Let’s face it, we’re never going to convince kids that sprouts are worthy of a cape and mask, so we might as well go along with the "veg is evil" argument. This high-production, energetic, real-world-based creative is a breath of fresh air from the usual lazy, patronising and uninspiring efforts you tend to get with initiatives like this, which often talk down to their targets.
Both the ad industry and government agencies alike can learn a lot from the menacing sprout-packed approach.
Those in government responsible for the hundreds of millions it spends on advertising campaigns and initiatives should be putting measurement and effectiveness at the heart of what they do, holding creative strategy and excellence in high regard to ensure outputs resonate and continue to resonate with audiences.
They also need to look beyond their departments and proactively partner brands, publishers, public figures (including social media influencers) and media owners to reach the right people in the right ways and achieve impact.
The question has to be asked as to why it was left down to an independent think tank and corporations to handle what was originally a crowdfunding-based ambition.
We as industry professionals should, as many already do through organisations such as Media Trust, reach out to government bodies and non-for-profits and provide our services and smarts to important programmes for the greater good.
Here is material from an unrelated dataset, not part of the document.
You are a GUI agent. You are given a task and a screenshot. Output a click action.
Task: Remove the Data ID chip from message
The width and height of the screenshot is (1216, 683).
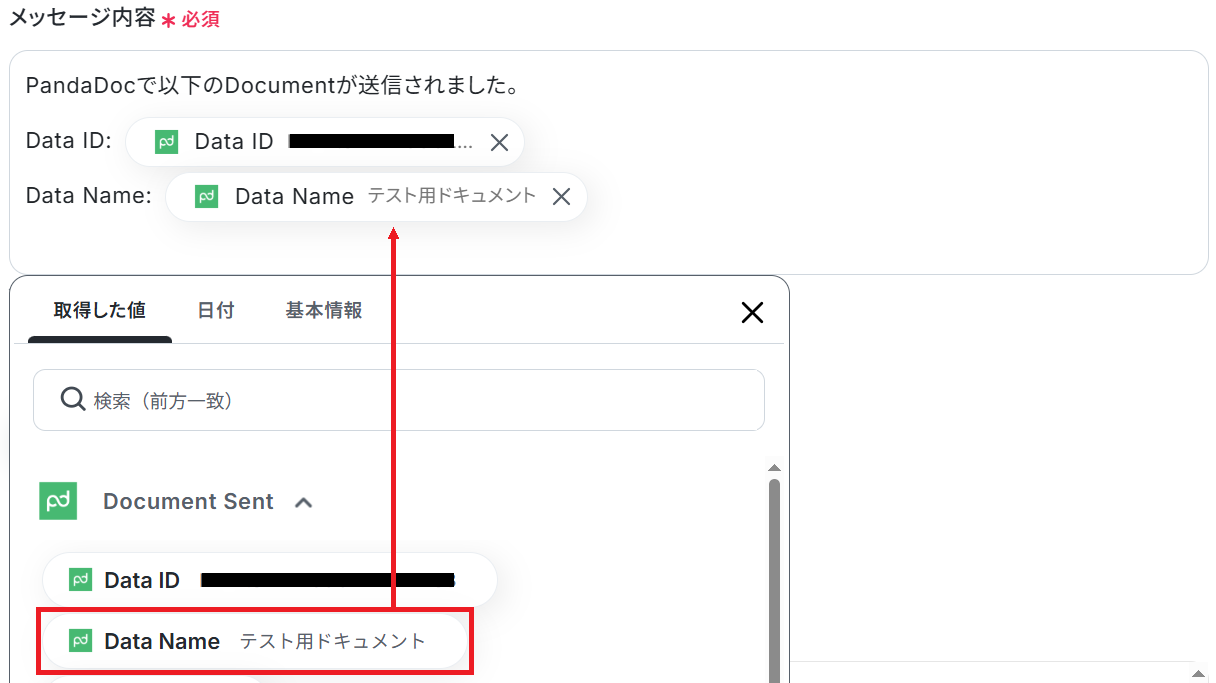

For creative strategists in particular, the stark contrast between Change4Life and Veg Power stands as a reminder. As well as establishing audience insights and strategic revelations to provide creative teams with a fertile springboard for big ideas, we need to support our teams in ensuring the final execution is as relevant to the audience’s favoured aesthetics as the storyline is to their interests, attitudes and behaviours.